**What the task requires:**
Of the entries below, return exactly those lines that fall between the one containing "About us (641, 147)" and the one containing "Shipping (225, 147)", the two end lines included.

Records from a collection
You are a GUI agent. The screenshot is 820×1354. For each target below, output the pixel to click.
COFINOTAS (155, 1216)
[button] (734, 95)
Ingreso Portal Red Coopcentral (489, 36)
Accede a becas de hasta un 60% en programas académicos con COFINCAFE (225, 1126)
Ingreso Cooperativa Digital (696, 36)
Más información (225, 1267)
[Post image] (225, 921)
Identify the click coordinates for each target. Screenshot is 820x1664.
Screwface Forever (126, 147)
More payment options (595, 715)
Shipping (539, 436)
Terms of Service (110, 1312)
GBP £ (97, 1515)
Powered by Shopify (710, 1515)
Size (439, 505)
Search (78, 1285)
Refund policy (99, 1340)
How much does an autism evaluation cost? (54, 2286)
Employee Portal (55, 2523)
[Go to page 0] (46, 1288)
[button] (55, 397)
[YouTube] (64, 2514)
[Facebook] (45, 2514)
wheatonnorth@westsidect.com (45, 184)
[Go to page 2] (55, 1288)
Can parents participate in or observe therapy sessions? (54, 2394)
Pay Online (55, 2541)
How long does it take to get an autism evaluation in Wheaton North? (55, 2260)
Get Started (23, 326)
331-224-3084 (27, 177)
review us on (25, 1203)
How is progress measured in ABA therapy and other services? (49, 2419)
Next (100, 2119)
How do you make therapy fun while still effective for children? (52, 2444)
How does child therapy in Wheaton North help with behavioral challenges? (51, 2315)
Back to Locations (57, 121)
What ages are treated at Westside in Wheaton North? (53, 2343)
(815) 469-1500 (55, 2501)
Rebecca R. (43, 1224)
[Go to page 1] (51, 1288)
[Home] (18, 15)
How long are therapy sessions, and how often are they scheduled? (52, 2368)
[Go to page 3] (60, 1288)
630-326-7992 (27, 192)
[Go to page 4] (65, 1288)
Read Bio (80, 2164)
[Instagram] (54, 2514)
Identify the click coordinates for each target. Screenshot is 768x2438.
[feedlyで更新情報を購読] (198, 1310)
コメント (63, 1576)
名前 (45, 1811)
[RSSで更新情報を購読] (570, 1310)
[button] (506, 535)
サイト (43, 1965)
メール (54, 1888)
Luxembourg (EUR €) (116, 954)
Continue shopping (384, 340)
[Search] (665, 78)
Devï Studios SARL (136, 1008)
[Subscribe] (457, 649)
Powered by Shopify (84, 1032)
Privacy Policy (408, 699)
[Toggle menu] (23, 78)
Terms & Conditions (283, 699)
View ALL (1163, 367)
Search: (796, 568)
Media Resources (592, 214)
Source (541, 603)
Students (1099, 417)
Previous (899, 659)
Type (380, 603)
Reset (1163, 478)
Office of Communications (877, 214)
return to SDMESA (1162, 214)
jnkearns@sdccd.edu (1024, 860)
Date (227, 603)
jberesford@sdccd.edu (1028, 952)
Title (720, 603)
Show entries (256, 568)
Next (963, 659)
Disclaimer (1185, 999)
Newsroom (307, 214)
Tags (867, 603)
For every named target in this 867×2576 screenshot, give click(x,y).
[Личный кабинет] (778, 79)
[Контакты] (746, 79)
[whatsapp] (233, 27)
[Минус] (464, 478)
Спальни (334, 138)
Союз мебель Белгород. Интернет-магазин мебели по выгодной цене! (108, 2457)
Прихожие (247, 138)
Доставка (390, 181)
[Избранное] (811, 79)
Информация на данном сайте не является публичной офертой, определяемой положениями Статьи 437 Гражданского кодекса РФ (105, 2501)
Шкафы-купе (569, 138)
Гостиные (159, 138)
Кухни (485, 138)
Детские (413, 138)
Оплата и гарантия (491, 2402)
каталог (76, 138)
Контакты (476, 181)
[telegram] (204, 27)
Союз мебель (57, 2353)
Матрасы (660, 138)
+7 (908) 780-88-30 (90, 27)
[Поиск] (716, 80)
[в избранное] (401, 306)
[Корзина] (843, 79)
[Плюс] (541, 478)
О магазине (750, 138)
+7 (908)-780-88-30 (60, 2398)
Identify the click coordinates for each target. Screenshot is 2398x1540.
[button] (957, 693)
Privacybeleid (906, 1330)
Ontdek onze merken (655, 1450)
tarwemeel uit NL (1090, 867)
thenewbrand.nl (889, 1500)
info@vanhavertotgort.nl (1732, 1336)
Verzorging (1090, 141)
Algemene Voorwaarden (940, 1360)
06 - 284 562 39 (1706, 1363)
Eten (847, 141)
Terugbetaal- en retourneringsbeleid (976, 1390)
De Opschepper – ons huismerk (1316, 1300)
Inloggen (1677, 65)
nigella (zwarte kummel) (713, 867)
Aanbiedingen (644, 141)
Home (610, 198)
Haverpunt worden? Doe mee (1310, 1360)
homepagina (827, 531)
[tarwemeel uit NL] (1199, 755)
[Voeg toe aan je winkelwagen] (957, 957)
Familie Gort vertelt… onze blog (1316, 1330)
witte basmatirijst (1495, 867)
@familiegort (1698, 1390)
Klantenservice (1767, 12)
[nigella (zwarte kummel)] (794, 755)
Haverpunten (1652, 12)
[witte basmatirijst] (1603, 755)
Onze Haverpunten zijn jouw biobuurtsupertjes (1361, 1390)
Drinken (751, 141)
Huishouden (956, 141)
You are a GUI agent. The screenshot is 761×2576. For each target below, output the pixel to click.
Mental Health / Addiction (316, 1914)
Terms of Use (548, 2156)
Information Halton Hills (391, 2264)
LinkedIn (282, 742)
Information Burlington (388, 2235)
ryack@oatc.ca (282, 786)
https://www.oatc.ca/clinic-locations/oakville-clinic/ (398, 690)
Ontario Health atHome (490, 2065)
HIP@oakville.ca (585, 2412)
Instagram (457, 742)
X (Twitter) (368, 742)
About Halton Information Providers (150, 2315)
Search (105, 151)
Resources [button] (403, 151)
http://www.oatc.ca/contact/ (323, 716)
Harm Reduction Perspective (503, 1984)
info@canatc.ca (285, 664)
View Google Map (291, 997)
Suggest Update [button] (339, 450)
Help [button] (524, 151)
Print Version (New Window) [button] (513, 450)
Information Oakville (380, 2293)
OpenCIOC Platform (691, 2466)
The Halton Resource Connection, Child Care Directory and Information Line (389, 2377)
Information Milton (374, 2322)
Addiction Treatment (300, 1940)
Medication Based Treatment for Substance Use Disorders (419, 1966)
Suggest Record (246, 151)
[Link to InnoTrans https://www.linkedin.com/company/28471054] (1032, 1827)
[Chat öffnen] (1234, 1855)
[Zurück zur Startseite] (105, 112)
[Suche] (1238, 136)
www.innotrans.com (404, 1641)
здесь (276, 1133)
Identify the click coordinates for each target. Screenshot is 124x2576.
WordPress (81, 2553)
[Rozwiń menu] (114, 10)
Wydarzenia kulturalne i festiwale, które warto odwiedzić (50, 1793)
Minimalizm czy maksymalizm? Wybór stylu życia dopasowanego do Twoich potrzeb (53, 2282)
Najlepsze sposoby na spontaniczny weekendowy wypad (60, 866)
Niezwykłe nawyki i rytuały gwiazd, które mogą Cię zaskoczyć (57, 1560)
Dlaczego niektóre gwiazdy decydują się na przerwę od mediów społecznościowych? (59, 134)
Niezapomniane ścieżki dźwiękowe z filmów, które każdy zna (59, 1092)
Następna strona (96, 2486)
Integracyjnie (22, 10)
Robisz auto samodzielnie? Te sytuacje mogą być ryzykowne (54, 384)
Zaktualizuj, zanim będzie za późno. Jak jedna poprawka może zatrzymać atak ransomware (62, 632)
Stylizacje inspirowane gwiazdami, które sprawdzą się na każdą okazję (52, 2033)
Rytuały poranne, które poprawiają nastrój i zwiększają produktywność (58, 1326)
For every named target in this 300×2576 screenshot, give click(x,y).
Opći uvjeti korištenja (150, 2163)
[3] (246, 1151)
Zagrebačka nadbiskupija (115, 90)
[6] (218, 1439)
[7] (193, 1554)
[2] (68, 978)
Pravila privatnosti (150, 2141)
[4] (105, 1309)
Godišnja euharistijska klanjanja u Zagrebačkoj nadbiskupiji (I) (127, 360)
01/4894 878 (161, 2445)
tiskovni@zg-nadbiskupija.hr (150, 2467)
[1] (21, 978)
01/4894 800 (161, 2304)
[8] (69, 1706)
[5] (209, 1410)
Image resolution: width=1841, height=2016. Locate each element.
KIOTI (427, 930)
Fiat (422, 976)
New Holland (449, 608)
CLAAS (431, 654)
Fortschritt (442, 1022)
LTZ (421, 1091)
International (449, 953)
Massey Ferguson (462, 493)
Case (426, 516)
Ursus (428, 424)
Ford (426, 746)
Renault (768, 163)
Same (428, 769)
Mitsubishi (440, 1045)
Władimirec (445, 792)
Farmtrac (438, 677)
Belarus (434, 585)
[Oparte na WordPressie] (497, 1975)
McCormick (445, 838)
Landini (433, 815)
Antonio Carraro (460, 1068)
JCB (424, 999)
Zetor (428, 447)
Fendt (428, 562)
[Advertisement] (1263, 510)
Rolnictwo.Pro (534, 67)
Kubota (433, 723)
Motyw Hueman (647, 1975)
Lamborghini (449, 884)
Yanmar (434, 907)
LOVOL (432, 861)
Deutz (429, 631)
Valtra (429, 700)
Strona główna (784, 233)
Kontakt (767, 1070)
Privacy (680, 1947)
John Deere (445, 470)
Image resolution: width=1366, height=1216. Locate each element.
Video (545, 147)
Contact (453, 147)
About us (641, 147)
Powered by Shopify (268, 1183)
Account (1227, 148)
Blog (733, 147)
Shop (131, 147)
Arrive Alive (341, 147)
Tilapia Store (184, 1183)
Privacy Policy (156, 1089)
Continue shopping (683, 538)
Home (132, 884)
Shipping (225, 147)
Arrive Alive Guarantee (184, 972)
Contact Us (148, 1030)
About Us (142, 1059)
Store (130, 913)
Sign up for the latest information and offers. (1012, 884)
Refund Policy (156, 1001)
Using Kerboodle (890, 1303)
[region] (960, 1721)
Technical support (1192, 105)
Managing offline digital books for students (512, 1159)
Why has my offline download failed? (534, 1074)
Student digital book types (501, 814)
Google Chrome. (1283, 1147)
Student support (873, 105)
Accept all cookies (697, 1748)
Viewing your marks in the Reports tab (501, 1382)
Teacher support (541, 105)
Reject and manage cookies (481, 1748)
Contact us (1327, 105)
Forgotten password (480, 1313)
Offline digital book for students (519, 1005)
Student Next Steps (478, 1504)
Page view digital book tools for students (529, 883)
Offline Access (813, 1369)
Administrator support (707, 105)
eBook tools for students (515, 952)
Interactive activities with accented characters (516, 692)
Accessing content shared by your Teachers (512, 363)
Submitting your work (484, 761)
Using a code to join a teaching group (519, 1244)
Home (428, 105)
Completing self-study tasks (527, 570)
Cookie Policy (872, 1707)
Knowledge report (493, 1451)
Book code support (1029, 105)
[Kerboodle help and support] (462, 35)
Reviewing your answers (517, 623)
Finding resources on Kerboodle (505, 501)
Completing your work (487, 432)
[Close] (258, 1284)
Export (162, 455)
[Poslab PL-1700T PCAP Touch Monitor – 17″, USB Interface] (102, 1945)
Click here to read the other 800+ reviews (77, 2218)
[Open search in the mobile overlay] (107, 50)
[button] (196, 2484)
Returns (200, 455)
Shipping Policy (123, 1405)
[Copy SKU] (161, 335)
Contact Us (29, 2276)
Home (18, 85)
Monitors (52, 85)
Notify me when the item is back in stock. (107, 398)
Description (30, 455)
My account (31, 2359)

**Response area:**
About us (641, 147)
Powered by Shopify (268, 1183)
Account (1227, 148)
Blog (733, 147)
Shop (131, 147)
Arrive Alive (341, 147)
Tilapia Store (184, 1183)
Privacy Policy (156, 1089)
Continue shopping (683, 538)
Home (132, 884)
Shipping (225, 147)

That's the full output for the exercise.